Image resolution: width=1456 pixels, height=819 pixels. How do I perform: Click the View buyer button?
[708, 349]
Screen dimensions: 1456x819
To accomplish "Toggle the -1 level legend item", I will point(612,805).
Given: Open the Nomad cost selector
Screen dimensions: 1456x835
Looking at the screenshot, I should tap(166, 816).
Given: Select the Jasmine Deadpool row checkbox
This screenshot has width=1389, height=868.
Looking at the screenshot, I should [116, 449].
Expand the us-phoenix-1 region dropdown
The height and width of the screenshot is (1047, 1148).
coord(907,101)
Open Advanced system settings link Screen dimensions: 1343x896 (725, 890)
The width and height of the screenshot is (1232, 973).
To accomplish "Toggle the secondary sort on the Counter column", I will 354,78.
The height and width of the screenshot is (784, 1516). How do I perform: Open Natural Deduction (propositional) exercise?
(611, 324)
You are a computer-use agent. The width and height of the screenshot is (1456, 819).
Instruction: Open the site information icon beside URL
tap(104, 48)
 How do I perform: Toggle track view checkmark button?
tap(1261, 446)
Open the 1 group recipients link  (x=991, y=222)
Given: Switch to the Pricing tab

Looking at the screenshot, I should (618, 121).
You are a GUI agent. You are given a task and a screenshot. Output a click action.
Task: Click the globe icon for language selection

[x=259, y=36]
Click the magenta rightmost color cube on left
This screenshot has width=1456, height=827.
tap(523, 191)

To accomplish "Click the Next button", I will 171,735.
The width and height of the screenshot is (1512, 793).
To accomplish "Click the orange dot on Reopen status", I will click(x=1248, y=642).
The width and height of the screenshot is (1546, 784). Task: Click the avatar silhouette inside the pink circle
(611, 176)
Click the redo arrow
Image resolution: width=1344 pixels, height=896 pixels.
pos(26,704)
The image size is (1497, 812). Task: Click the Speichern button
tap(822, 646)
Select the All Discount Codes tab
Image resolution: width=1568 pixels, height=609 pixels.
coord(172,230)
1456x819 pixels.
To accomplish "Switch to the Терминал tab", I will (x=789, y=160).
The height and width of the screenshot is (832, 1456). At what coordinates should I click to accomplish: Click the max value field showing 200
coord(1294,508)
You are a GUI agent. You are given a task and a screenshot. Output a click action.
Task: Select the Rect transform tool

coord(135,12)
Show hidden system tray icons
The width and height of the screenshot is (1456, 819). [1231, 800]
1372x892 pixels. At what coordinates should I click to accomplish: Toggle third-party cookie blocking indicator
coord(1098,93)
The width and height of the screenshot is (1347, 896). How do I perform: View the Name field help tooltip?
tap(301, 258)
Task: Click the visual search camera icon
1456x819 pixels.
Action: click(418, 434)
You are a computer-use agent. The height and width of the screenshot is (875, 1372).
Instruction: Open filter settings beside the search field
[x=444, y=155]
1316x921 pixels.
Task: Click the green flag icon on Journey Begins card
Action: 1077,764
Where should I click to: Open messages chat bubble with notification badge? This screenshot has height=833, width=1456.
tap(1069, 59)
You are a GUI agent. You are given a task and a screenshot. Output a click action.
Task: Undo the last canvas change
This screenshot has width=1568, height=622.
* * * * * * *
### Directions:
The answer must reproduce every record exactly.

### Answer area:
Image resolution: width=1456 pixels, height=819 pixels. How do I perform: Click the View buyer button?
[708, 349]
Screen dimensions: 1456x819
To accomplish "Toggle the -1 level legend item", I will point(612,805).
Given: Open the Nomad cost selector
Screen dimensions: 1456x835
Looking at the screenshot, I should tap(166, 816).
Given: Select the Jasmine Deadpool row checkbox
This screenshot has width=1389, height=868.
Looking at the screenshot, I should [116, 449].
Expand the us-phoenix-1 region dropdown
The height and width of the screenshot is (1047, 1148).
coord(907,101)
Open Advanced system settings link Screen dimensions: 1343x896 (725, 890)
The width and height of the screenshot is (1232, 973).
To accomplish "Toggle the secondary sort on the Counter column", I will 354,78.
The height and width of the screenshot is (784, 1516). How do I perform: Open Natural Deduction (propositional) exercise?
(611, 324)
You are a computer-use agent. The width and height of the screenshot is (1456, 819).
Instruction: Open the site information icon beside URL
tap(104, 48)
 How do I perform: Toggle track view checkmark button?
tap(1261, 446)
Open the 1 group recipients link  (x=991, y=222)
Given: Switch to the Pricing tab

Looking at the screenshot, I should (618, 121).
You are a GUI agent. You are given a task and a screenshot. Output a click action.
Task: Click the globe icon for language selection

[x=259, y=36]
Click the magenta rightmost color cube on left
This screenshot has width=1456, height=827.
tap(523, 191)

To accomplish "Click the Next button", I will 171,735.
The width and height of the screenshot is (1512, 793).
To accomplish "Click the orange dot on Reopen status", I will click(x=1248, y=642).
The width and height of the screenshot is (1546, 784). Task: Click the avatar silhouette inside the pink circle
(611, 176)
Click the redo arrow
Image resolution: width=1344 pixels, height=896 pixels.
pos(26,704)
The image size is (1497, 812). Task: Click the Speichern button
tap(822, 646)
Select the All Discount Codes tab
Image resolution: width=1568 pixels, height=609 pixels.
coord(172,230)
1456x819 pixels.
To accomplish "Switch to the Терминал tab", I will (x=789, y=160).
The height and width of the screenshot is (832, 1456). At what coordinates should I click to accomplish: Click the max value field showing 200
coord(1294,508)
You are a GUI agent. You are given a task and a screenshot. Output a click action.
Task: Select the Rect transform tool

coord(135,12)
Show hidden system tray icons
The width and height of the screenshot is (1456, 819). [1231, 800]
1372x892 pixels. At what coordinates should I click to accomplish: Toggle third-party cookie blocking indicator
coord(1098,93)
The width and height of the screenshot is (1347, 896). How do I perform: View the Name field help tooltip?
tap(301, 258)
Task: Click the visual search camera icon
1456x819 pixels.
Action: click(418, 434)
You are a computer-use agent. The height and width of the screenshot is (875, 1372).
Instruction: Open filter settings beside the search field
[x=444, y=155]
1316x921 pixels.
Task: Click the green flag icon on Journey Begins card
Action: 1077,764
Where should I click to: Open messages chat bubble with notification badge? This screenshot has height=833, width=1456.
tap(1069, 59)
You are a GUI agent. You are given a task and a screenshot. Output a click action.
Task: Undo the last canvas change
This screenshot has width=1568, height=622.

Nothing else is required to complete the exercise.